§ Исходные данные
# # # # # # #

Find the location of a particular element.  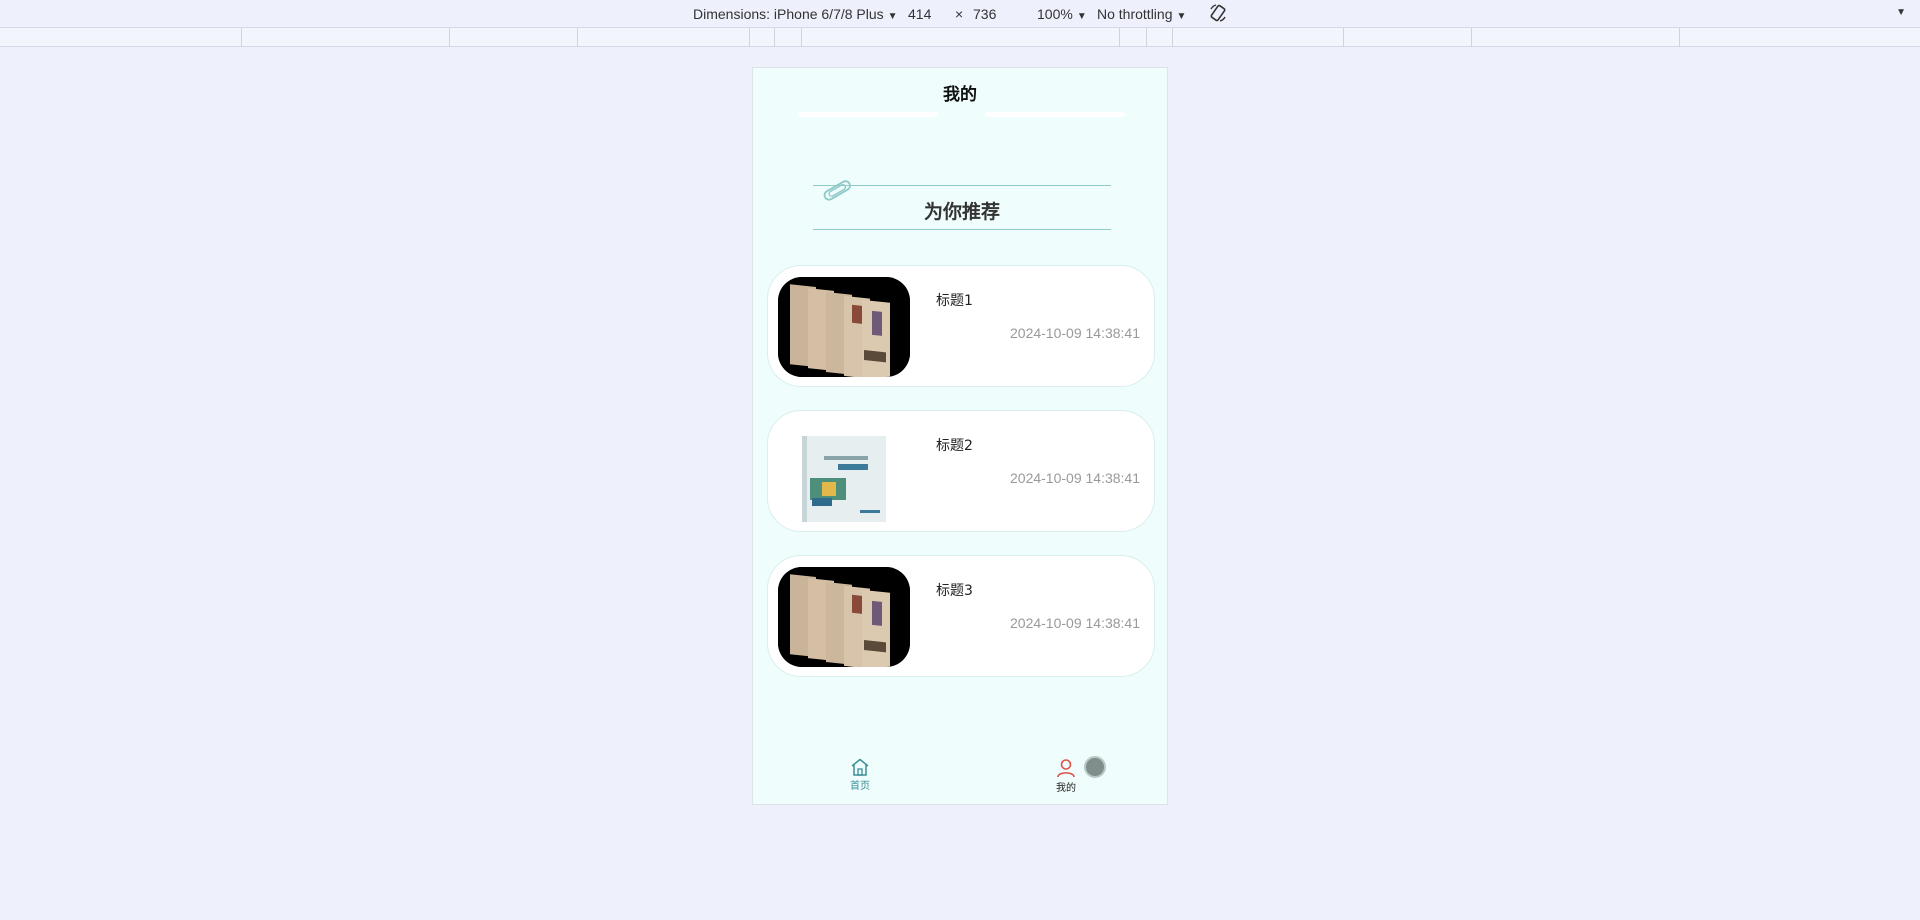

book-cover-image is located at coordinates (844, 472).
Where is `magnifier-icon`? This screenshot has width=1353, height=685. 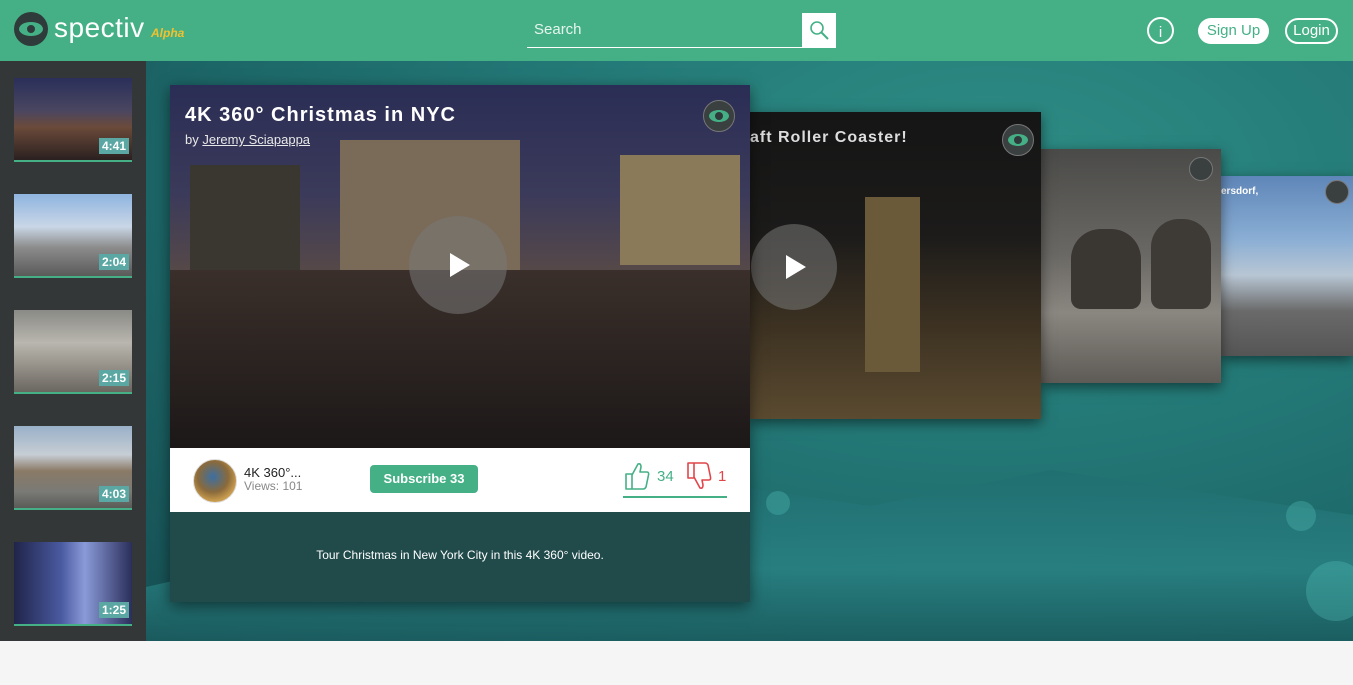
magnifier-icon is located at coordinates (820, 30).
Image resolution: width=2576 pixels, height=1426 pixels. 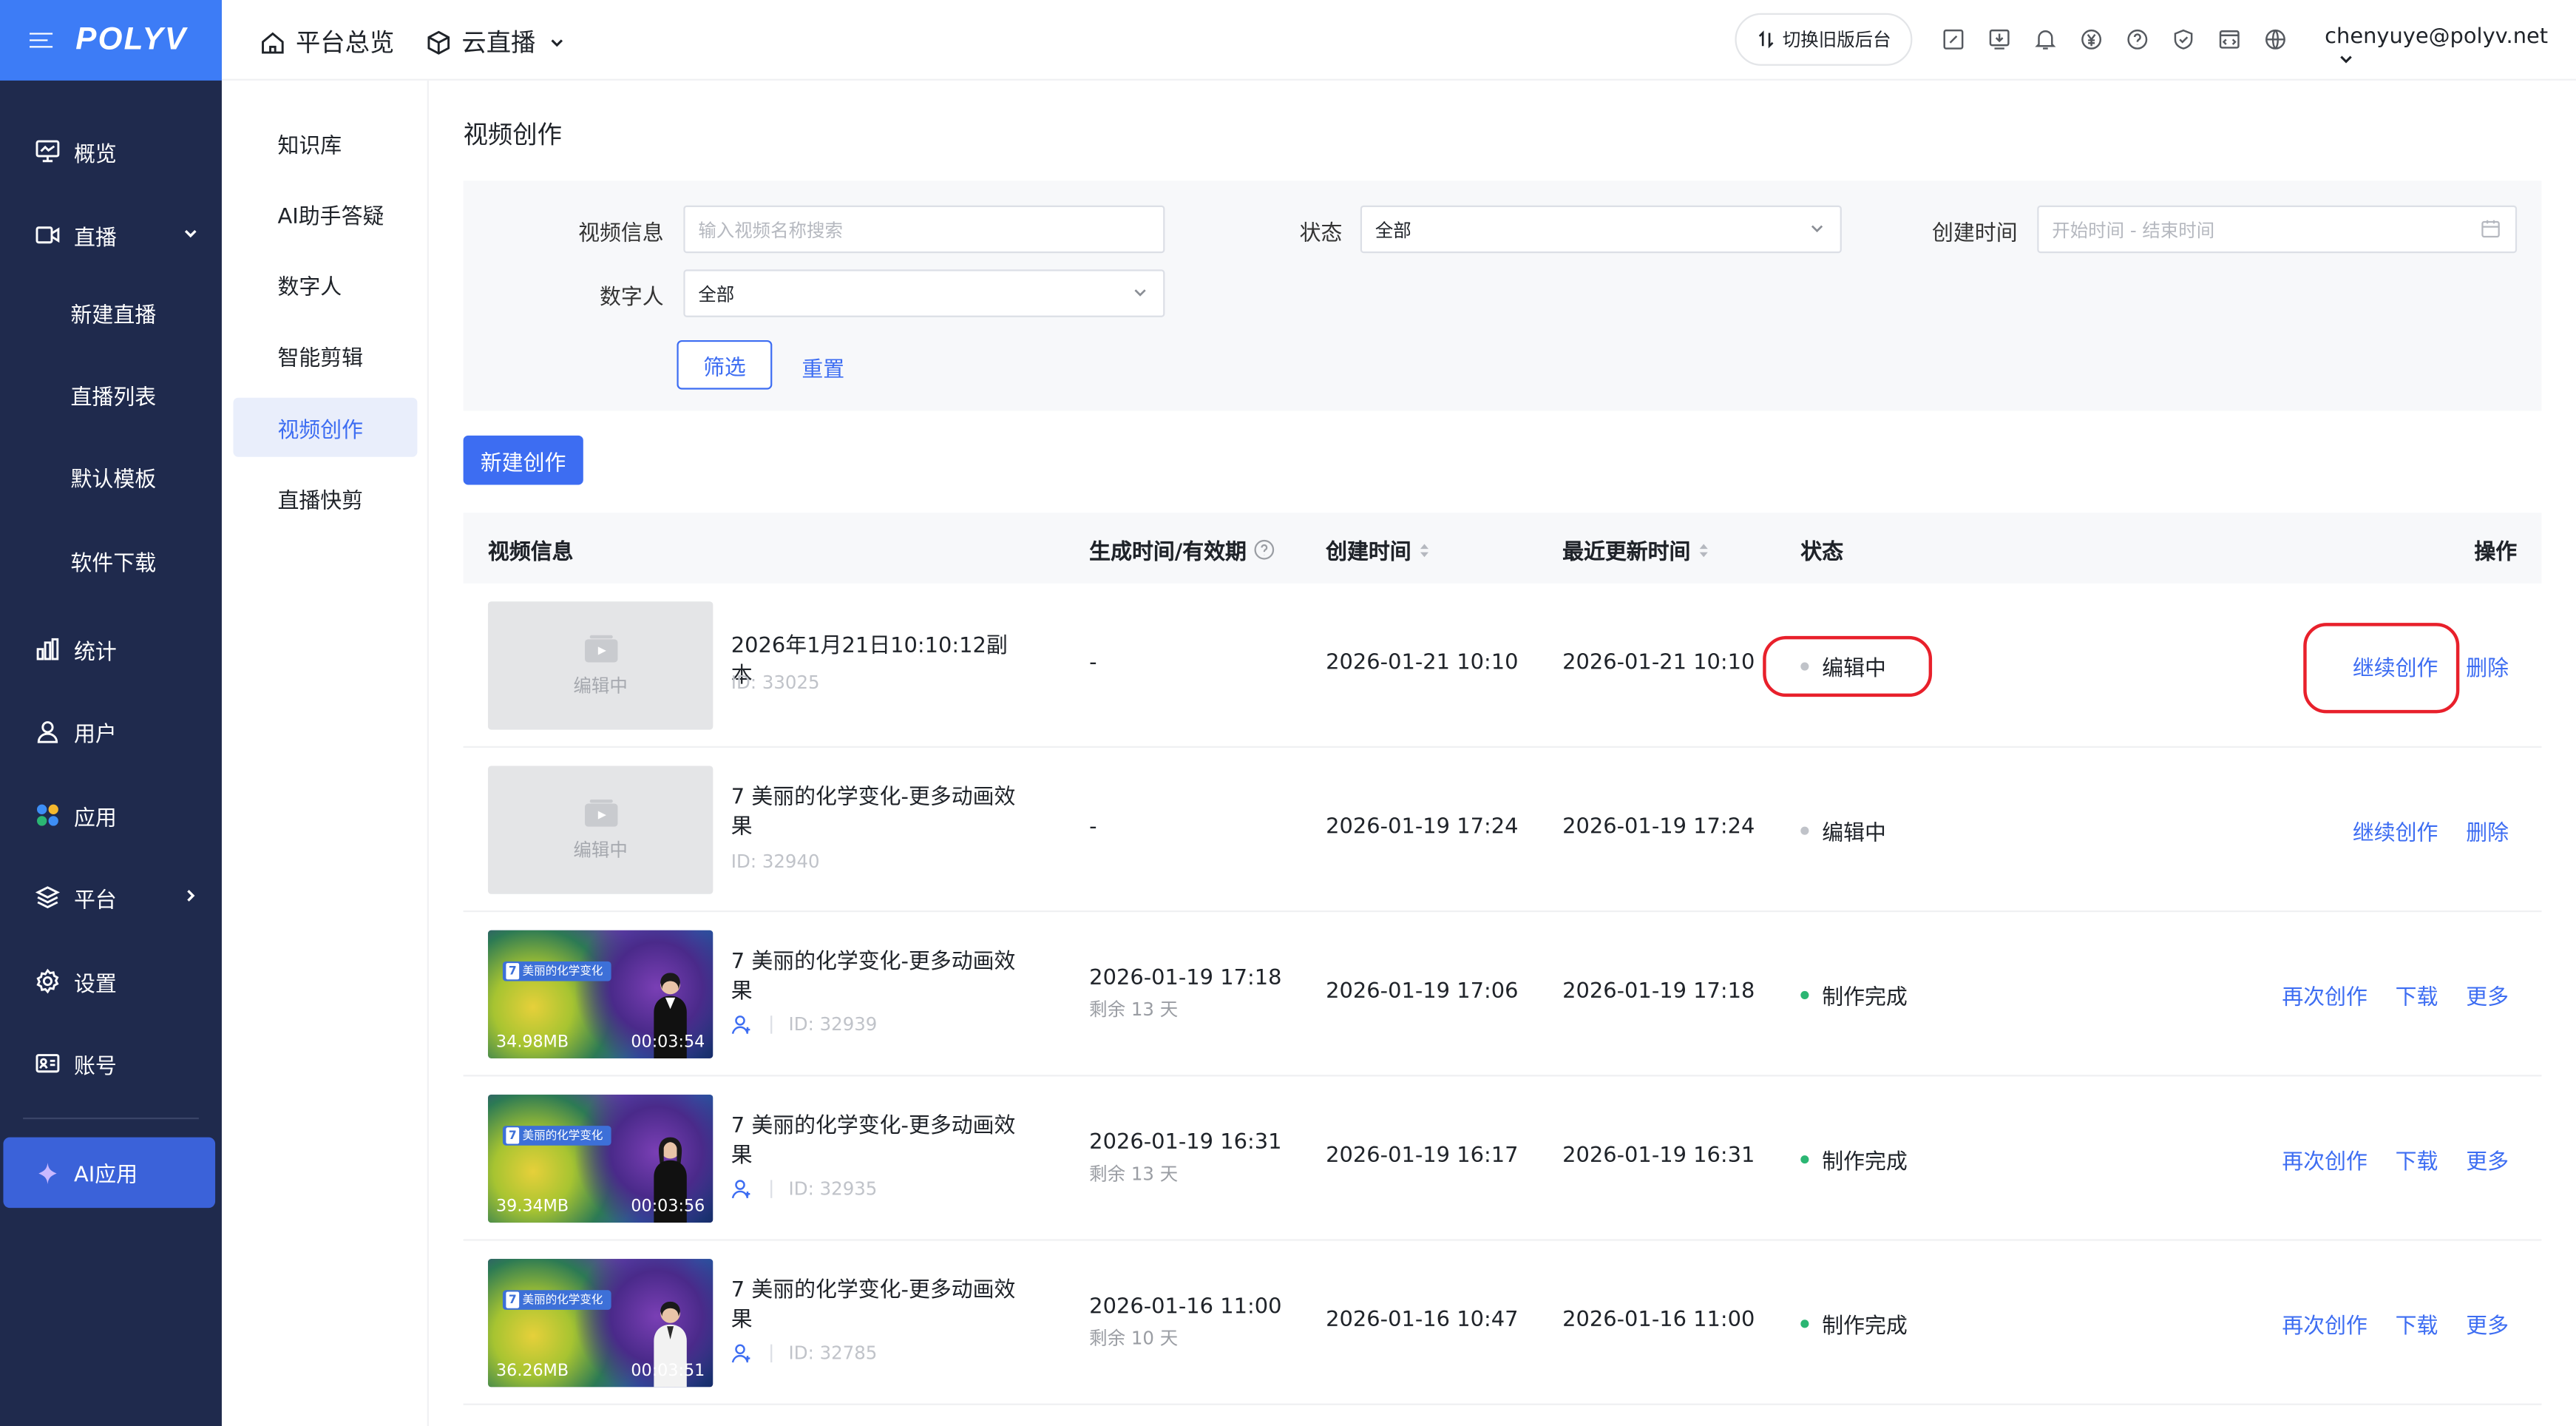 What do you see at coordinates (111, 312) in the screenshot?
I see `sidebar-item-new-live: 新建直播` at bounding box center [111, 312].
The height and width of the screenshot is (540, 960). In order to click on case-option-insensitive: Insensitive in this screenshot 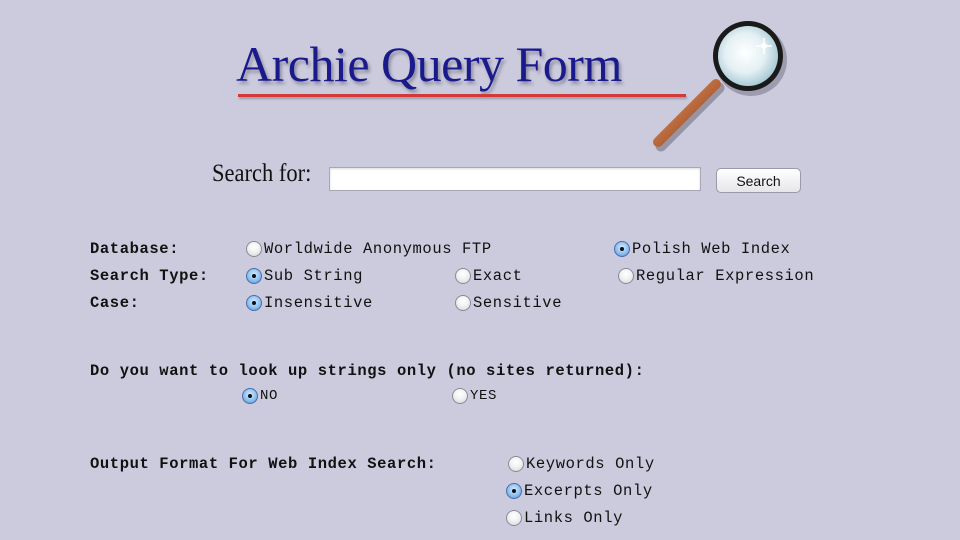, I will do `click(310, 303)`.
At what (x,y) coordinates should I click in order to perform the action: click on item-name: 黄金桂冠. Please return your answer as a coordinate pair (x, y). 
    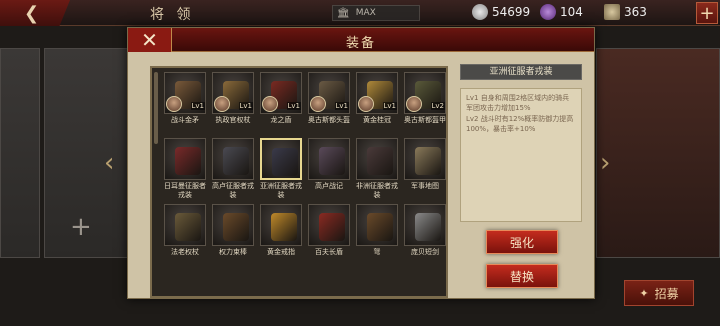
    Looking at the image, I should click on (377, 120).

# # # # # # #

Скажите, в скольких строках материала встречается слово «item». Ответьте одним числом.

§ Решение
2